• BUGÜNKÜ YENİ ASIR
  • Namaz Vakitleri
  • VavTv Canlı Yayın
Aşka ve sevgiye dair SEZER ALTAN

Aşka ve sevgiye dair

Tüm yazıları
Giriş Tarihi: 11 Şubat 2020, 23:22

Bu hafta sevgililer günü haftası yani sevginin günü...
Sevgi, insanı bir şeye karşı yakın ilgi ve bağlılık göstermeye yönelten bir duygu, hayatın aslı, kendisi ve âlemin var oluş sebebidir.
Sevginin ve sevmenin aynı zamanda bir yaşama sanatı olduğunu kabul etmeliyiz. Sevgiyi yaşamalı, hissetmeli, düşünmeli kelebeğin renk cümbüşünde, gülün kokusunda, bulutun hafifliğinde ve insanda... İnadına her adımda, her nefeste yenilip derinleşen varoluşlarla dolu dolu yaşamalı hayatı aşkla sevgiyle...
Erich Fromm'un dediği gibi "Atılacak ilk adım, tıpkı yaşamanın bir sanat olması gibi, sevginin de sanat olduğunu kavramaktır" Aşık olmakla sevmek arasındaki farkı sormuşlar. Cevaplamış Şems: senin baktığına herkes bakar; ama onda görebildiğini herkes göremez.
Herkes aşık olabilir; ama hiç kimse senin gibi sevemez. Tek fark sensin.
Seni özel kılan sevgin...


SEVEBİLME YETENEĞİ
Ünal Ersözlü "Tüm insanlar, eşit olarak, içlerinde sevgi duygusuyla, sevebilme yeteneğiyle doğar.
Hayatı anlamlandıran, evrenin tüm yasalarının özünü bütünleyen insan sevgisi oluşmasaydı; insanlığın şimdi kozmossu kucaklayan 'hakikati arama' arzusu hiç karşılığını bulmayacaktı" demektedir.
En değerlisi yaşadığımız anın farkına varmak, yaşamla birlikte akabilmek bize yaşam derinliği getirir. Echart Tolle "Sevgi bir Var'lık halidir. Sevginiz dışarıda değil içinizin derinliklerindedir. Siz onu asla yitirmezsiniz ve o sizi terk edemez. O başka bedene, bir dışsal forma bağlı değildir. Şimdiki an için ve şimdiki yaşamın bütünü için şükran duymak gerçek zenginliktir. O gelecekte gelmez. Sonra zamanla, o zenginlik sizin için çeşitli şekillerde tezahür eder. Şimdiki an'a girin. Sadece olun ve olmanın tadını çıkarın.
Şimdiki anın sahip olduğunuz tek şey olduğunu derin bir biçimde idrak edin. Şimdiyi yaşamınızın asıl odağı yapın" der. Tasavvuf kültürünün sevgi ve hoşgörüsü Kur'an ve Hadisin vurguladığı ahlaki ölçüler içerisinde bir sevgi ve hoşgörüdür.

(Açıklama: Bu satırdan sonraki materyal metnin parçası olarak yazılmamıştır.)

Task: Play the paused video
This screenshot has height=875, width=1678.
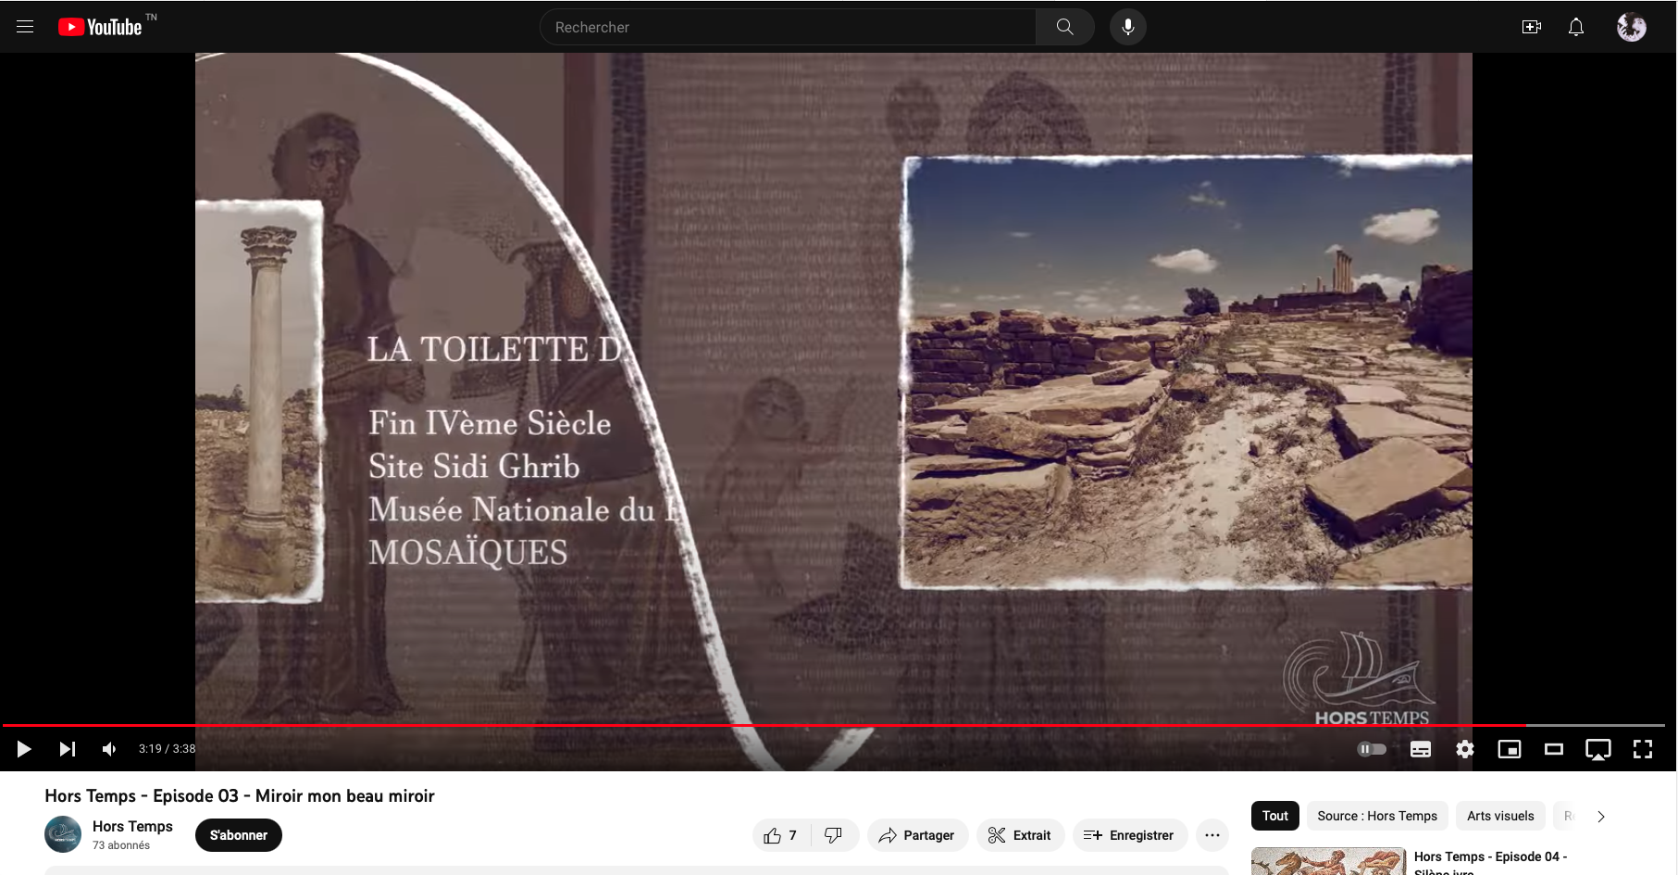Action: tap(24, 749)
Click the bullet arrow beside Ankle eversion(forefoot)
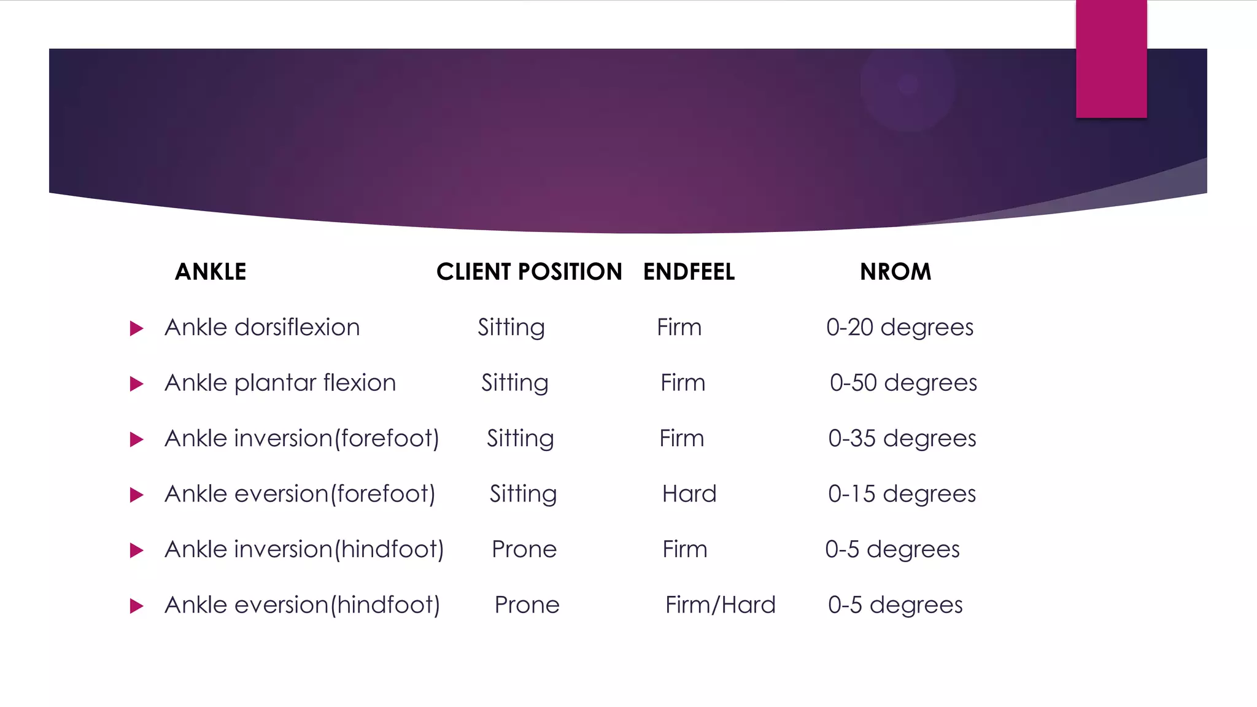1257x707 pixels. pyautogui.click(x=137, y=495)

En büyük sevgi ilahi olan büyük yaratana olan sevgidir. O'nun olduğunu, O'nun yaratıcılığını, O'na teslim olmayı öğrenirsek, içimizdeki kutsallığı idrak edebilirsek, kutsal olduğumuzu anlarsak hayatımız anlam ve mana kazanır.
Yunus'un "Yaratılmışı severim yaratandan ötürü", "Bana seni gerek seni" diyerek ilahi sevgiye ulaşmanın önemini vurgulamıştır.
Yaratılmışların en şereflisi (eşref- i mahlûkât) olması hasebiyle insanı daha fazla seviyor olması bu gerçeği değiştirmez... Ayrıca, Yunus Emre insanı severken din, mezhep, ırk ayrımı da gözetmez.
Rahmet dalgalarıyla çırpınan aşk deryasının canlara can kattığını, susuzluktan kıvrananlara âb-ı hayat olduğunu belirten Mevlânâ, aşkın yüzlerce naz ve yüceliği olduğunu, bu yüzden kolay elde edilemediğini vurgulamıştır. Sevgi sebebiyle yaratılan ve Allah'ın alemdeki aynası olarak gördüğü insanı hatasıyla kabul edebilmeyi büyük bir erdem olarak görmüştür. Mevlana "Maşuk her şeydeki her şeydir; aşık sadece O'nu gizler; Maşuk her şeydir, aşk ölmüştür" demektedir.


İNSANLIK SEVGİSİ
Yesevî ocağında yetişen ve onun ülkülerini Anadolu'da hayata geçiren ulu çınarların başında ise Hacı Bektaş-ı Velî gelir. "incinsen de incitme", "Ne ararsan kendinde ara", "hiçbir milleti ve insanı ayıplama", "gelin canlar bir olalım" sözleri ile sonsuz bir insanlık sevgisi ve daima birlik-beraberlik ve kardeşlik vurgusu yapan Hacı Bektaş-ı Velî'nin öğretilerinden daha fazla yararlanmamız gerekmektedir.
Doğu bilgeliğinin önemli isimlerinden Lao-Tzu'nun dediği gibi;
"Başkalarını anlamak bilgelik, kendini anlamak ise aydınlanmadır".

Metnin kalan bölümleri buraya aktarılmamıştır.